= What you should do =
Quote only the lines from the top of the listing below down to and including the line with "Click the Default".

------

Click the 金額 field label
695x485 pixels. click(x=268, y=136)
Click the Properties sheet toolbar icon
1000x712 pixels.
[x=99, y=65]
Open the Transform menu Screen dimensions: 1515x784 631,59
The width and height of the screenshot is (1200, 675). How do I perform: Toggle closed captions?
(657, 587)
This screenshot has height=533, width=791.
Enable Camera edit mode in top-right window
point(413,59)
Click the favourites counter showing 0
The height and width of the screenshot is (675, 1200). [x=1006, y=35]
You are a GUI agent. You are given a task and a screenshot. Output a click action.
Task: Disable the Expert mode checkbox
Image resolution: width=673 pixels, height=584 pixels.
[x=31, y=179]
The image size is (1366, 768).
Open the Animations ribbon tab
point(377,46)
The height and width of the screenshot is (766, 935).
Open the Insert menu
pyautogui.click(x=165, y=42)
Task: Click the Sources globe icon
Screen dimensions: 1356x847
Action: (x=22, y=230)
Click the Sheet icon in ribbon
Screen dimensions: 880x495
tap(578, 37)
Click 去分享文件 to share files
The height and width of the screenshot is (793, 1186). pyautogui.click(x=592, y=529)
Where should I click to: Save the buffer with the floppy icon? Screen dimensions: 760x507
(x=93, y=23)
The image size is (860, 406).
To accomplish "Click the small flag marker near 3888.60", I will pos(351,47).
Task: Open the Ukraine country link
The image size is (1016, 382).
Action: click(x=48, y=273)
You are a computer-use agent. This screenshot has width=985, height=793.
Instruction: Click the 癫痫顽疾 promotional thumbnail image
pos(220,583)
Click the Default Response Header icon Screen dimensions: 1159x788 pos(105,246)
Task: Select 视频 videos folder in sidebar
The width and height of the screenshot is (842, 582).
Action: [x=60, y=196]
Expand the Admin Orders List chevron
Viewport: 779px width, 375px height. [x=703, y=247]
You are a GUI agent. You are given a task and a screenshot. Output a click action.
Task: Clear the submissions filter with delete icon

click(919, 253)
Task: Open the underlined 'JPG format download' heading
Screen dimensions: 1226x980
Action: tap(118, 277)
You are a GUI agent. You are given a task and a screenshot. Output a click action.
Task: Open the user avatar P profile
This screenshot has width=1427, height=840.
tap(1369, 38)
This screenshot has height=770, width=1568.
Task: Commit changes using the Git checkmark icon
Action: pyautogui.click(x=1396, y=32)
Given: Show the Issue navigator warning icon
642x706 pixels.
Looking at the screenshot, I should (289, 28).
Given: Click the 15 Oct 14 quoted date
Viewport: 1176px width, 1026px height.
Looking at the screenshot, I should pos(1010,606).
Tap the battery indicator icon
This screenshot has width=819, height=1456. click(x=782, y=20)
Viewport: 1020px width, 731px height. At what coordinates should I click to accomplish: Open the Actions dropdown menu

------

= Written response =
Click the 金額 field label
695x485 pixels. click(x=268, y=136)
Click the Properties sheet toolbar icon
1000x712 pixels.
[x=99, y=65]
Open the Transform menu Screen dimensions: 1515x784 631,59
The width and height of the screenshot is (1200, 675). How do I perform: Toggle closed captions?
(657, 587)
This screenshot has height=533, width=791.
Enable Camera edit mode in top-right window
point(413,59)
Click the favourites counter showing 0
The height and width of the screenshot is (675, 1200). [x=1006, y=35]
You are a GUI agent. You are given a task and a screenshot. Output a click action.
Task: Disable the Expert mode checkbox
Image resolution: width=673 pixels, height=584 pixels.
[x=31, y=179]
The image size is (1366, 768).
Open the Animations ribbon tab
point(377,46)
The height and width of the screenshot is (766, 935).
Open the Insert menu
pyautogui.click(x=165, y=42)
Task: Click the Sources globe icon
Screen dimensions: 1356x847
Action: (x=22, y=230)
Click the Sheet icon in ribbon
Screen dimensions: 880x495
tap(578, 37)
Click 去分享文件 to share files
The height and width of the screenshot is (793, 1186). pyautogui.click(x=592, y=529)
Where should I click to: Save the buffer with the floppy icon? Screen dimensions: 760x507
(x=93, y=23)
The image size is (860, 406).
To accomplish "Click the small flag marker near 3888.60", I will pos(351,47).
Task: Open the Ukraine country link
The image size is (1016, 382).
Action: click(x=48, y=273)
You are a computer-use agent. This screenshot has width=985, height=793.
Instruction: Click the 癫痫顽疾 promotional thumbnail image
pos(220,583)
Click the Default Response Header icon Screen dimensions: 1159x788 pos(105,246)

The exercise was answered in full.